*** Opening Provided data ***
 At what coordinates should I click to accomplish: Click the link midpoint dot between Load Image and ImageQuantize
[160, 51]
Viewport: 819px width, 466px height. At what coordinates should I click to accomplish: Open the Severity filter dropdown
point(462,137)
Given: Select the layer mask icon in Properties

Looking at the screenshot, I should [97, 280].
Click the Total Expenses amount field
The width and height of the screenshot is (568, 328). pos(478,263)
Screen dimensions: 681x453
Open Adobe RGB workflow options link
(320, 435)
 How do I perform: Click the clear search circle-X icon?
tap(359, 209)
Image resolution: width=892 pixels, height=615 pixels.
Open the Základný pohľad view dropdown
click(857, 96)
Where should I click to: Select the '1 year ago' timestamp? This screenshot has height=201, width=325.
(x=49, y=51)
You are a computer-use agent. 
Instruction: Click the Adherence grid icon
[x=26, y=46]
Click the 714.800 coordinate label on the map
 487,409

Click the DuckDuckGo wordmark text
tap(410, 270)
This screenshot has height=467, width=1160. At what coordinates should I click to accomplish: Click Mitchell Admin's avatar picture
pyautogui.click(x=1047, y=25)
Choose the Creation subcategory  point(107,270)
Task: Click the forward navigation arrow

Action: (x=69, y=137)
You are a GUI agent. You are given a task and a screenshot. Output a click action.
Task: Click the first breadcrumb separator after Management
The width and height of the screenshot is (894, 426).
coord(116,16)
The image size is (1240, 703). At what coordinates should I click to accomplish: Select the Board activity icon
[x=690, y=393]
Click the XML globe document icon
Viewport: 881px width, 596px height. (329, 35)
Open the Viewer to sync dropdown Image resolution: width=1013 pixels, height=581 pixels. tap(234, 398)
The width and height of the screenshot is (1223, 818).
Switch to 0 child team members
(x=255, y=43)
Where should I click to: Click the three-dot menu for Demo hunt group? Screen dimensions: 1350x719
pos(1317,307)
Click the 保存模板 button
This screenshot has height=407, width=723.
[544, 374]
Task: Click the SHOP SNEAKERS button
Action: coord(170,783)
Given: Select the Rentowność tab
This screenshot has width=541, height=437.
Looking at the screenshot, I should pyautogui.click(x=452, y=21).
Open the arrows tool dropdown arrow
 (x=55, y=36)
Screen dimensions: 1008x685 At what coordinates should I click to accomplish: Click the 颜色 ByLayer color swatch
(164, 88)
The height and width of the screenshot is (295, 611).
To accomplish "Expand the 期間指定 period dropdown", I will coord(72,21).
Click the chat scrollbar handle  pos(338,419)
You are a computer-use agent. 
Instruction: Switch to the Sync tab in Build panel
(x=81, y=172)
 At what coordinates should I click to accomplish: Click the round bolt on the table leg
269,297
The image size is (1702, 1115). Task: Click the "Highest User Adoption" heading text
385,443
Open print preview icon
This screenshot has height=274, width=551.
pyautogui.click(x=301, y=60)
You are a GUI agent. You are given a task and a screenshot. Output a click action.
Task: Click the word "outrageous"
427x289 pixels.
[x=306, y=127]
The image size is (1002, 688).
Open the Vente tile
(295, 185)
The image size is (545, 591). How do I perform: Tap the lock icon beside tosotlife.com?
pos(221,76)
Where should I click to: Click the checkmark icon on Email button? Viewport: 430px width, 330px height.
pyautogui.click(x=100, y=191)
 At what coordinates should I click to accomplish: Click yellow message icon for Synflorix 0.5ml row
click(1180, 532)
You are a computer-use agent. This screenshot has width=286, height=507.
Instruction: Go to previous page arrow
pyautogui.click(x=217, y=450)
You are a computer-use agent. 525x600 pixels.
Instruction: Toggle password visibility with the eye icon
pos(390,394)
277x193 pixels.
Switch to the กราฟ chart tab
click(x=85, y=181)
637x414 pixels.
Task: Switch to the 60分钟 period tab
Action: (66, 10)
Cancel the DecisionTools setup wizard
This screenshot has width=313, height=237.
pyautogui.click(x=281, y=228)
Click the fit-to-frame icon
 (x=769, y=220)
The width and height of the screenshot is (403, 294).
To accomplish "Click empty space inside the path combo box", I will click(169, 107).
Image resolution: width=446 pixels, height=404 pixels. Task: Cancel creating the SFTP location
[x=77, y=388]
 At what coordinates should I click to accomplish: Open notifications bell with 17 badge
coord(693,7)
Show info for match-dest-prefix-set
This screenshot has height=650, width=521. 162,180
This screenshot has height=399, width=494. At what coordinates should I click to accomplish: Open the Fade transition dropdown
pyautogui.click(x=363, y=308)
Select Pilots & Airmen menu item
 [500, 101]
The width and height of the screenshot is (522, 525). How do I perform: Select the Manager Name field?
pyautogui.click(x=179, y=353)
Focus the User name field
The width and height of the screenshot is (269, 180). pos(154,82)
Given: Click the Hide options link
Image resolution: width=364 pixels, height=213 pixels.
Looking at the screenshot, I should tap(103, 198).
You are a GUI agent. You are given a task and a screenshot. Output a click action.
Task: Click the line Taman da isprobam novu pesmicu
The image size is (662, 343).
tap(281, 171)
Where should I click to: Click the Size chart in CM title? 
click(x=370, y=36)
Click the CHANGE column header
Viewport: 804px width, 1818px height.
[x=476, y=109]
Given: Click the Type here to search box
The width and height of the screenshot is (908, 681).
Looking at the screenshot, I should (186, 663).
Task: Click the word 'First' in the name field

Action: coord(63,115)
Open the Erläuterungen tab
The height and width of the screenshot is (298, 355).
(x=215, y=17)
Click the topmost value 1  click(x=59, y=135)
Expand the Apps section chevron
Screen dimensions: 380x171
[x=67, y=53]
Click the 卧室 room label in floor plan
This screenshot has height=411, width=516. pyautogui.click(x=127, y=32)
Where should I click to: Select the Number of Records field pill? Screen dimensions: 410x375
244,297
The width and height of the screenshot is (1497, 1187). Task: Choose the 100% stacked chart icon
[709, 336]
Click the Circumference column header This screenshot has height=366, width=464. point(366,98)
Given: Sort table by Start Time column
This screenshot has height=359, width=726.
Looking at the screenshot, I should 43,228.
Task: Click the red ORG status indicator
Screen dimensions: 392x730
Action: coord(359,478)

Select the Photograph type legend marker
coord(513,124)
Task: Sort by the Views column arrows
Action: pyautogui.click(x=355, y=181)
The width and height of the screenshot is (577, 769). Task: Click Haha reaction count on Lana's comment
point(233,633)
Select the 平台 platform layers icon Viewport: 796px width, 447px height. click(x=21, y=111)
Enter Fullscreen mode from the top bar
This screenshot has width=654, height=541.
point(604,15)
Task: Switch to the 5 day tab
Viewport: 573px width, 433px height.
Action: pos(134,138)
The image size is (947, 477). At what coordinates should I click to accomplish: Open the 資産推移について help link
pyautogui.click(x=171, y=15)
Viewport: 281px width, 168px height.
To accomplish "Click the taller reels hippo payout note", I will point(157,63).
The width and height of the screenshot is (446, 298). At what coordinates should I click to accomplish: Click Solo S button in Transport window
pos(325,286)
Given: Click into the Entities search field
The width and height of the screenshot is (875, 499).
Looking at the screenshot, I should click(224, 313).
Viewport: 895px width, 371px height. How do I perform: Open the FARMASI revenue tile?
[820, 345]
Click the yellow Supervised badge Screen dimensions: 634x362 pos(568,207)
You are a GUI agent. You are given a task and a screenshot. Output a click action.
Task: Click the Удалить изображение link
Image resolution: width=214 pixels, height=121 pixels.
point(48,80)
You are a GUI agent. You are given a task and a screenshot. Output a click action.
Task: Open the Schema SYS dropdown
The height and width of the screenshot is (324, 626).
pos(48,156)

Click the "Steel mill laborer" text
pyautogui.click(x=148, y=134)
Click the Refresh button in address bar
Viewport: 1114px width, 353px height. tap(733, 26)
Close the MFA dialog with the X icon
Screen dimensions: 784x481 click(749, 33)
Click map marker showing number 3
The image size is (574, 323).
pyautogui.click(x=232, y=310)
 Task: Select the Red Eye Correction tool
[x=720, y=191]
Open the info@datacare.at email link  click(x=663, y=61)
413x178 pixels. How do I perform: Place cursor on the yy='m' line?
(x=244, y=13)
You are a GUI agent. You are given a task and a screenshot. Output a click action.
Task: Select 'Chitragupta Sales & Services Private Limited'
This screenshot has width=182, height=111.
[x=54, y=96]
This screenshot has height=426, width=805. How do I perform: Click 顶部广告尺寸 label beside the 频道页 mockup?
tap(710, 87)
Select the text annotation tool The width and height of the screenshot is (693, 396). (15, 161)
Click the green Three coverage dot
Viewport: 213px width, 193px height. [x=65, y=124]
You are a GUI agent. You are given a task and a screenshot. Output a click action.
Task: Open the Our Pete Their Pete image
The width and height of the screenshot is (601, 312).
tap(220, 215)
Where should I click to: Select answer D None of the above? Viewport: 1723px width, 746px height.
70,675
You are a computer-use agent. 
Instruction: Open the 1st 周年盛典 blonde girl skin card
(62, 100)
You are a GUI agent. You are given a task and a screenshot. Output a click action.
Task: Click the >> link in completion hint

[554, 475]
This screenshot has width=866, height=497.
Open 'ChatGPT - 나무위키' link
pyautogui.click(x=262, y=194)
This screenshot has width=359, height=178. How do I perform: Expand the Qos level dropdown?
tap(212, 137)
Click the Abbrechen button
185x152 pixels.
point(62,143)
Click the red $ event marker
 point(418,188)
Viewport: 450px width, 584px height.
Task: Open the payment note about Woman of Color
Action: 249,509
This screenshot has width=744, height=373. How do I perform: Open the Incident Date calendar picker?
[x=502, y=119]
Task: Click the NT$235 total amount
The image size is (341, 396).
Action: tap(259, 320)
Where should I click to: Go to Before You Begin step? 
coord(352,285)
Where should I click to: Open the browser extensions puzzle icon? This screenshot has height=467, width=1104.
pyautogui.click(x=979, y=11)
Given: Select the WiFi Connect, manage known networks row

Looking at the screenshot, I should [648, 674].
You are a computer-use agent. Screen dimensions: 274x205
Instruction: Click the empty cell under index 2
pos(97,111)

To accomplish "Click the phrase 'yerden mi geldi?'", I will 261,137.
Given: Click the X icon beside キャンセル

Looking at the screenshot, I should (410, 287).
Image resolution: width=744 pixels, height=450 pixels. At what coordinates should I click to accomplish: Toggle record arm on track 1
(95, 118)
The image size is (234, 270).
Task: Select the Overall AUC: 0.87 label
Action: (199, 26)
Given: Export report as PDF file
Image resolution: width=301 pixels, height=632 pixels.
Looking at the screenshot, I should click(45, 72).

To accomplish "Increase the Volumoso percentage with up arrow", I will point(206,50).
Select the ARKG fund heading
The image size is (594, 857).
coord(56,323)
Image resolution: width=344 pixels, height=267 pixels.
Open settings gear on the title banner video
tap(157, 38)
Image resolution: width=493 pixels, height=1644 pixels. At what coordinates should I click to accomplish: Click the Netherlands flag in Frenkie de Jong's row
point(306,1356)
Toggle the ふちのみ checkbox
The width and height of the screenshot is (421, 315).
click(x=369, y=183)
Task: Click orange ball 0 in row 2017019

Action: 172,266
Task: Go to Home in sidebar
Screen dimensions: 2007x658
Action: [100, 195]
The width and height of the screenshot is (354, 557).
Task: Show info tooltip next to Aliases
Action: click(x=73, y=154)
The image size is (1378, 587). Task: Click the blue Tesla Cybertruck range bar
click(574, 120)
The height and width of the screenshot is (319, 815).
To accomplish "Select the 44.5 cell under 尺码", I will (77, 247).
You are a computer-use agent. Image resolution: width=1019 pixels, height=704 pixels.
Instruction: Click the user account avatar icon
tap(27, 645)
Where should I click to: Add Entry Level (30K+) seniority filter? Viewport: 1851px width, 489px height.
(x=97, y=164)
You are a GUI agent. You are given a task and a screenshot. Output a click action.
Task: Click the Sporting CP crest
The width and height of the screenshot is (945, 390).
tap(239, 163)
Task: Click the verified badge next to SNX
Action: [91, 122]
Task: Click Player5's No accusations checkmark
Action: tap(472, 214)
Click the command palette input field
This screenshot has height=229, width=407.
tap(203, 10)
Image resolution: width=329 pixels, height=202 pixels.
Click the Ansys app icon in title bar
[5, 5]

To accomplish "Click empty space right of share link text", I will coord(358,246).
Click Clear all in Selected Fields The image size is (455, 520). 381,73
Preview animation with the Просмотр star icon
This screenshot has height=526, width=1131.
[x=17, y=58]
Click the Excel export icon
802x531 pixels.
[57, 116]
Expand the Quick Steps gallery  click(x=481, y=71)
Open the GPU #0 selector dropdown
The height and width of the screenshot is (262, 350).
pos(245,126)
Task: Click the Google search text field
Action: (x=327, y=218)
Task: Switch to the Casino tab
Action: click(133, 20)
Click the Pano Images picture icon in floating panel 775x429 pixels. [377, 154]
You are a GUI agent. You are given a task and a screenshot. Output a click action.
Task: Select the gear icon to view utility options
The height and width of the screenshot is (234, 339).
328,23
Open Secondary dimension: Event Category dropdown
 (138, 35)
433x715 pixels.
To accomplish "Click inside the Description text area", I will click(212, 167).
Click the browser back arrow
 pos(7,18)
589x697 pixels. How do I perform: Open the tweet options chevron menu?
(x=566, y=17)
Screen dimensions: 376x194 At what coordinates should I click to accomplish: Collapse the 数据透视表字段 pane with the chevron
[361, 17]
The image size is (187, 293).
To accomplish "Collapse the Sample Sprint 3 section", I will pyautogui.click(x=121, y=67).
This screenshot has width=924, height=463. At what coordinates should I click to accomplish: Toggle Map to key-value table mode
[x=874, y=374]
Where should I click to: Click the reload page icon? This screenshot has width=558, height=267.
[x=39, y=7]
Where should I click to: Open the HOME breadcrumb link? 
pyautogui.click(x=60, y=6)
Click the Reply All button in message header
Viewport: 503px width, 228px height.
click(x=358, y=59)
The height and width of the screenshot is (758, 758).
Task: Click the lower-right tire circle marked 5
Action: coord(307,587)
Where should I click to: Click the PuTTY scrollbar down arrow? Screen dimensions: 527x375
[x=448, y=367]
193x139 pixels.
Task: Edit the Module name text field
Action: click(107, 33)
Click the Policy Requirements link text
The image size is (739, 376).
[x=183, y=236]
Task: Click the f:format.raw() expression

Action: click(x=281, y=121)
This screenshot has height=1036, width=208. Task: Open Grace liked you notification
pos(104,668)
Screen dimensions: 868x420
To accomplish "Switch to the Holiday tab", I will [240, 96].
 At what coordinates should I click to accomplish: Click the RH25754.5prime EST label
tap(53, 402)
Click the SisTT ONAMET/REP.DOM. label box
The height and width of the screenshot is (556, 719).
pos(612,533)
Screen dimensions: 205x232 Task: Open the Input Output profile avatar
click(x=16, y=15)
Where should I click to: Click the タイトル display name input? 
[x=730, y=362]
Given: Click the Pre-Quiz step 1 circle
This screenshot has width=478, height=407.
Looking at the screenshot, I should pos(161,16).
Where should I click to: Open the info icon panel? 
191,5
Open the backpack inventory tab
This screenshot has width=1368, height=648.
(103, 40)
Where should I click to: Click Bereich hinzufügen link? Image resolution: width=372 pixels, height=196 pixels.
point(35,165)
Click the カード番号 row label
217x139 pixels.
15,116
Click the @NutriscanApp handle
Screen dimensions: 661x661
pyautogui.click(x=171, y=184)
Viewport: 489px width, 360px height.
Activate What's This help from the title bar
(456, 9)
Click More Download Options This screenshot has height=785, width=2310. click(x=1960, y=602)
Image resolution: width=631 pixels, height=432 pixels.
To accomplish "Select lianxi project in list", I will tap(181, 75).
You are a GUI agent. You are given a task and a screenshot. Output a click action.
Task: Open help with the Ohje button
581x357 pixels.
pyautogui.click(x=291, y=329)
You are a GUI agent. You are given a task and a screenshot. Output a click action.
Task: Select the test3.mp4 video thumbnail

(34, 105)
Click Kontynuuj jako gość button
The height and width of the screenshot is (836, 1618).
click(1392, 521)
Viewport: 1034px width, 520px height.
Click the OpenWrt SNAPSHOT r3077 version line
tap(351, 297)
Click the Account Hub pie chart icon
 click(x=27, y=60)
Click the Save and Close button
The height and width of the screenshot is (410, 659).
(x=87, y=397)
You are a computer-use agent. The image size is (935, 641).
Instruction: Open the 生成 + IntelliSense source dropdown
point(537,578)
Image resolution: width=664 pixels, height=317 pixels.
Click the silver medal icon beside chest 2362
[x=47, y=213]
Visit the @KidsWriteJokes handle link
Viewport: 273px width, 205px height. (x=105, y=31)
*** Closing Provided data ***
Work instructions :: Using the line that contains "Instruction: Open the 生成" as the first, reproduce each line exactly through the last line of the listing.

Exercise output ::
Instruction: Open the 生成 + IntelliSense source dropdown
point(537,578)
Image resolution: width=664 pixels, height=317 pixels.
Click the silver medal icon beside chest 2362
[x=47, y=213]
Visit the @KidsWriteJokes handle link
Viewport: 273px width, 205px height. (x=105, y=31)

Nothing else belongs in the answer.